▶ [Directions]: Only the lines below from the one containing "Click the Tahun" to the one containing "The image size is (763, 862)." should be repeated, both included and unchanged.

[Saved data entries]
....

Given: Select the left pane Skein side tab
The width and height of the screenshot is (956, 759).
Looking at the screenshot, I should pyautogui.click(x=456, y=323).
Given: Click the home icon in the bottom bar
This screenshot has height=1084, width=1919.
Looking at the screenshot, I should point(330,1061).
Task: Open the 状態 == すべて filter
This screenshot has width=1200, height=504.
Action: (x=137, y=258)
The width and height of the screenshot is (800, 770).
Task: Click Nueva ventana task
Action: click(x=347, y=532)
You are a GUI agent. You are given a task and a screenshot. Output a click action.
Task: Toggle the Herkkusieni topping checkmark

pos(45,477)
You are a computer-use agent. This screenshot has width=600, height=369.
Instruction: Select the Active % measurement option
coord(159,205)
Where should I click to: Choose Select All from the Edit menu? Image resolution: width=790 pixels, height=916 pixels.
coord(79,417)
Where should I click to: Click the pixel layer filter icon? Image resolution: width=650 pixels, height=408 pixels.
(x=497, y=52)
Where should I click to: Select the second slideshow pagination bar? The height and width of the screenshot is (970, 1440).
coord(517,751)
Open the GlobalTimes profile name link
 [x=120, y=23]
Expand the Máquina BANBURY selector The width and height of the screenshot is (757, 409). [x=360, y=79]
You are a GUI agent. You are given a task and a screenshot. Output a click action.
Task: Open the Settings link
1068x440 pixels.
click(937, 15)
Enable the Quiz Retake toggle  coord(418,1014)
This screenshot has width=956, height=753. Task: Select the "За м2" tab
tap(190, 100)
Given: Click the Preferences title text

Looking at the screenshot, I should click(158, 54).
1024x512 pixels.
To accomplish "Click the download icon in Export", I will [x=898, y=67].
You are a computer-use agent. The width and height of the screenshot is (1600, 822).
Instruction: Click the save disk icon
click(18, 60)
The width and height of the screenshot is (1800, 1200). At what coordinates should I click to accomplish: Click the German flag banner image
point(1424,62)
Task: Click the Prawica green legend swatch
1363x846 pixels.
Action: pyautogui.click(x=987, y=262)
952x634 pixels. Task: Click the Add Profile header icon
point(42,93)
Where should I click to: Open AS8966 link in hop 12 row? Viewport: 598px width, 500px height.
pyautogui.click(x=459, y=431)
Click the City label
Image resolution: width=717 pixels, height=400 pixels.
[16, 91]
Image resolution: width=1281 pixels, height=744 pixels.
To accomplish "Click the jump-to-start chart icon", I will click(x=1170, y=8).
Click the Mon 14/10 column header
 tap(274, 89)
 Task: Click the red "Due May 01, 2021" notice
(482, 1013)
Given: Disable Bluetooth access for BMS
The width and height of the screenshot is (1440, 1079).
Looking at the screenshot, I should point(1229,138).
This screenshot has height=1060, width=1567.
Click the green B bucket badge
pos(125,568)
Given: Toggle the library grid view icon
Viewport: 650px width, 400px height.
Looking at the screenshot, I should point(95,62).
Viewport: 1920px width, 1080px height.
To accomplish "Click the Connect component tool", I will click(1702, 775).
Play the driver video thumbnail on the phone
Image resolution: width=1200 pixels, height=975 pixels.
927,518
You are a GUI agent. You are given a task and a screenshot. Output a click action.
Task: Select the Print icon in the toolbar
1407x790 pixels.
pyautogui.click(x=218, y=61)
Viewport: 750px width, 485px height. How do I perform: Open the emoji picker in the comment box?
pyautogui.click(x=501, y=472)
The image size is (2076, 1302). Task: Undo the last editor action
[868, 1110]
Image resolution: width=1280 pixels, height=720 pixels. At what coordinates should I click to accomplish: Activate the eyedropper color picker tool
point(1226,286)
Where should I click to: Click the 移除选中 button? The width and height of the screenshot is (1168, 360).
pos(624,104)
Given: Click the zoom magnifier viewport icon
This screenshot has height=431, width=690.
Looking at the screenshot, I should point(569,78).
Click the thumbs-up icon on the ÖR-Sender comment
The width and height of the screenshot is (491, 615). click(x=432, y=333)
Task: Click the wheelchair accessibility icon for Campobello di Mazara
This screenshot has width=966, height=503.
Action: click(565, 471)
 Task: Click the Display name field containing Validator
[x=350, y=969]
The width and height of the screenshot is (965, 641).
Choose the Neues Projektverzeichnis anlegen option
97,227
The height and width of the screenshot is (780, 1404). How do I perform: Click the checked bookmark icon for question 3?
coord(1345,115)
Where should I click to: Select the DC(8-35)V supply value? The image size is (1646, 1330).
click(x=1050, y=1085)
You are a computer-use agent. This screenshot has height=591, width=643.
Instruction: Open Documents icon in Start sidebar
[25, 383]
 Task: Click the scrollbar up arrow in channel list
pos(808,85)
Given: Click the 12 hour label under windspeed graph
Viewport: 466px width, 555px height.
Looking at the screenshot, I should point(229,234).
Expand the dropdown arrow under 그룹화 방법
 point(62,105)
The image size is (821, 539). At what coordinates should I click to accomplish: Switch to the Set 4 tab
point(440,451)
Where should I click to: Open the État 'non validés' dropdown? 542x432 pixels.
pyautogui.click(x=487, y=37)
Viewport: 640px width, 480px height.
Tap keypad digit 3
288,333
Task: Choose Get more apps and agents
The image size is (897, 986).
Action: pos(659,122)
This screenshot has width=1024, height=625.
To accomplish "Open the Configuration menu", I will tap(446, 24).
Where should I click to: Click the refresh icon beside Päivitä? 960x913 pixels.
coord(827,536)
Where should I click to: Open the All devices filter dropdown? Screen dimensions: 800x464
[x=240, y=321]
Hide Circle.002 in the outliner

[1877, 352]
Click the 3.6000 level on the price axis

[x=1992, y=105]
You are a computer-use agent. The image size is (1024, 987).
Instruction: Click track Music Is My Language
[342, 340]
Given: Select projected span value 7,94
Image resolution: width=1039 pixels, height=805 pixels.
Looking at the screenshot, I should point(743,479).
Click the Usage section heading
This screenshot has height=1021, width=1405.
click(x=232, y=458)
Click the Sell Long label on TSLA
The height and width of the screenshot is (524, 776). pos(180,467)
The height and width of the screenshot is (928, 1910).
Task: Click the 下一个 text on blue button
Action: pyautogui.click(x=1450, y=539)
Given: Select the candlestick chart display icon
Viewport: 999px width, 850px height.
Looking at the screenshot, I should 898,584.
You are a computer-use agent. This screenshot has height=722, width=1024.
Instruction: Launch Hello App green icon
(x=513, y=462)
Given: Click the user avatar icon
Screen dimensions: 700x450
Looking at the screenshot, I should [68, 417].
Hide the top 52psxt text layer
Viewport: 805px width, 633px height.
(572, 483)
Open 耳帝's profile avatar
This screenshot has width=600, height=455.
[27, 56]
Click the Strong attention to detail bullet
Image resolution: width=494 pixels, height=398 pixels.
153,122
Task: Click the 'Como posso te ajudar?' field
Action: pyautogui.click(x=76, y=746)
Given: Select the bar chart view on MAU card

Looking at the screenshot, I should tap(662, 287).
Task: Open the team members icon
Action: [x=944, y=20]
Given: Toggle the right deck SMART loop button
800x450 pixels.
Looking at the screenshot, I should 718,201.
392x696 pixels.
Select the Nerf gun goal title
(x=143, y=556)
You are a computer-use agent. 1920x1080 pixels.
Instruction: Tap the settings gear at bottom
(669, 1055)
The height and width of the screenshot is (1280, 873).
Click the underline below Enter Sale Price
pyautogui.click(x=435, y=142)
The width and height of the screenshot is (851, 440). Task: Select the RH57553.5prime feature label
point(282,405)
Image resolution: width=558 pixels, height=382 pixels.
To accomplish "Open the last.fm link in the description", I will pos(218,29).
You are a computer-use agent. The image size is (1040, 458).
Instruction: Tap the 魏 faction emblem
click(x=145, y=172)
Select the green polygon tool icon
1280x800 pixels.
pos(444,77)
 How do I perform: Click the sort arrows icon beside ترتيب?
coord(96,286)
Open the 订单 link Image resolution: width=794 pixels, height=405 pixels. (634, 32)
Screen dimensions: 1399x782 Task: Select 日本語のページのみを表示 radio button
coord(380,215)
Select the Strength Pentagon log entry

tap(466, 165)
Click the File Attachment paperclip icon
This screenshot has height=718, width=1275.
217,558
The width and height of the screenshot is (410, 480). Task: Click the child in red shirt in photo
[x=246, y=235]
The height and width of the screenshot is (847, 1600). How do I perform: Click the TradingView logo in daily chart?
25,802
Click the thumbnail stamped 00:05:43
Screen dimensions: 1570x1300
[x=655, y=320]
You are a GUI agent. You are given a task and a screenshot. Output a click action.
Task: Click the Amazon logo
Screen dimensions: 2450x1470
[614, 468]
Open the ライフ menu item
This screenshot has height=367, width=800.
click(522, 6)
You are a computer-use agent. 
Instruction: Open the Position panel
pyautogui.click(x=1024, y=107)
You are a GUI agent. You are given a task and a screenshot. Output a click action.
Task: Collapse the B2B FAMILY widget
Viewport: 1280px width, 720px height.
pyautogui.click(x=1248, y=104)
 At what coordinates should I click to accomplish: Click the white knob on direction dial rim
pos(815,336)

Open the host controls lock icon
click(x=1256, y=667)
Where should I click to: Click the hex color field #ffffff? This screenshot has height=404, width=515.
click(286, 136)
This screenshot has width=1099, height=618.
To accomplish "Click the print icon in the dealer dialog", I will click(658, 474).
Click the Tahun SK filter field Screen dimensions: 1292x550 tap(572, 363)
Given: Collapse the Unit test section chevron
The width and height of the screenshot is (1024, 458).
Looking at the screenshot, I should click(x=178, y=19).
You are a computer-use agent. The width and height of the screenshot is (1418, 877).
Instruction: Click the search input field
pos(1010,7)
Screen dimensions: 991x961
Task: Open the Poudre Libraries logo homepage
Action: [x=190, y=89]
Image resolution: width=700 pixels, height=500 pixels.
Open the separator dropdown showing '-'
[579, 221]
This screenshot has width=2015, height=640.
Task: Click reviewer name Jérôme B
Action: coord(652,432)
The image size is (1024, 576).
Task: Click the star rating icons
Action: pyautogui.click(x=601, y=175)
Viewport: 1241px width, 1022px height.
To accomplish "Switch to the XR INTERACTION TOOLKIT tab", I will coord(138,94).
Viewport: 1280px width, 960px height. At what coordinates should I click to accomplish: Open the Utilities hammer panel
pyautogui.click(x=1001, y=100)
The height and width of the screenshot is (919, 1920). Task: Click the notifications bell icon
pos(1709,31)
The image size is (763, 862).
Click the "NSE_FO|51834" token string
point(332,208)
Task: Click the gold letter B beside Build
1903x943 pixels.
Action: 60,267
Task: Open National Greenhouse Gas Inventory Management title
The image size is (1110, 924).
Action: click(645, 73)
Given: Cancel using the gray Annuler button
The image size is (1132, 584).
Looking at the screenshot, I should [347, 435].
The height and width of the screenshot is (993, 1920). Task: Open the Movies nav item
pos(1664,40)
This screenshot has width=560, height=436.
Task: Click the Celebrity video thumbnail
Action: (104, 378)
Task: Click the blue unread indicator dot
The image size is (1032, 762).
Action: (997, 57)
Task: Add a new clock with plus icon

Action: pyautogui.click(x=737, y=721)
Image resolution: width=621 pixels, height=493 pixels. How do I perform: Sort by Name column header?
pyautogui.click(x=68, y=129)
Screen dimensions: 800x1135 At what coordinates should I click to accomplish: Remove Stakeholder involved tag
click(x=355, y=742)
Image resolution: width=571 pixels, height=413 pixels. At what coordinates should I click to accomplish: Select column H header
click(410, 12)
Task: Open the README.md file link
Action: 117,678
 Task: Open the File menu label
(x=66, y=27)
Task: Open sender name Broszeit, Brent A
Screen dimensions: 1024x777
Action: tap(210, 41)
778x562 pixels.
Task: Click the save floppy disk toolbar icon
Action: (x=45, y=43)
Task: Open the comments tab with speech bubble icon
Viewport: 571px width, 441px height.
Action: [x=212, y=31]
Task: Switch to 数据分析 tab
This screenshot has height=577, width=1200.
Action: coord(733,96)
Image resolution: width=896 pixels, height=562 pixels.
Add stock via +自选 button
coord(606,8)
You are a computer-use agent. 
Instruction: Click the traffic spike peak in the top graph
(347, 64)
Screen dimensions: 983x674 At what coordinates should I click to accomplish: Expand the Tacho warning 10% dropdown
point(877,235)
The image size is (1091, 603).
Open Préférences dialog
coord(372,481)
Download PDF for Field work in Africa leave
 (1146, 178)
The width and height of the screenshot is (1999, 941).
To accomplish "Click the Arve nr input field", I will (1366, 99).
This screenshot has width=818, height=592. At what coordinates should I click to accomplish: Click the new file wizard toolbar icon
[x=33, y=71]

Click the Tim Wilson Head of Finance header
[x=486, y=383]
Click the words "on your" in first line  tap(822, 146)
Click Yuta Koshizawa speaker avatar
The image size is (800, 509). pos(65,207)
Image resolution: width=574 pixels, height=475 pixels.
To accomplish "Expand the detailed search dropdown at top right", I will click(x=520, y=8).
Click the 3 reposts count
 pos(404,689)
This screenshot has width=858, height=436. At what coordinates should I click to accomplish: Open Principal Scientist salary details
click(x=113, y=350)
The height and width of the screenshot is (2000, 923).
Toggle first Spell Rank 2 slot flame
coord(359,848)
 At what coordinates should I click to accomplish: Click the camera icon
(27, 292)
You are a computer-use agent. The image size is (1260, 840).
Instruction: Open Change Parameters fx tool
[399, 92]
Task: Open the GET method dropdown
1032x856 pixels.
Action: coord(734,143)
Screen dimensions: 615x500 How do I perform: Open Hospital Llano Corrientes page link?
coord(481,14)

....

▶ [Exercise output]:
Click the Tahun SK filter field Screen dimensions: 1292x550 tap(572, 363)
Given: Collapse the Unit test section chevron
The width and height of the screenshot is (1024, 458).
Looking at the screenshot, I should click(x=178, y=19).
You are a computer-use agent. The width and height of the screenshot is (1418, 877).
Instruction: Click the search input field
pos(1010,7)
Screen dimensions: 991x961
Task: Open the Poudre Libraries logo homepage
Action: [x=190, y=89]
Image resolution: width=700 pixels, height=500 pixels.
Open the separator dropdown showing '-'
[579, 221]
This screenshot has width=2015, height=640.
Task: Click reviewer name Jérôme B
Action: coord(652,432)
The image size is (1024, 576).
Task: Click the star rating icons
Action: pyautogui.click(x=601, y=175)
Viewport: 1241px width, 1022px height.
To accomplish "Switch to the XR INTERACTION TOOLKIT tab", I will coord(138,94).
Viewport: 1280px width, 960px height. At what coordinates should I click to accomplish: Open the Utilities hammer panel
pyautogui.click(x=1001, y=100)
The height and width of the screenshot is (919, 1920). Task: Click the notifications bell icon
pos(1709,31)
The image size is (763, 862).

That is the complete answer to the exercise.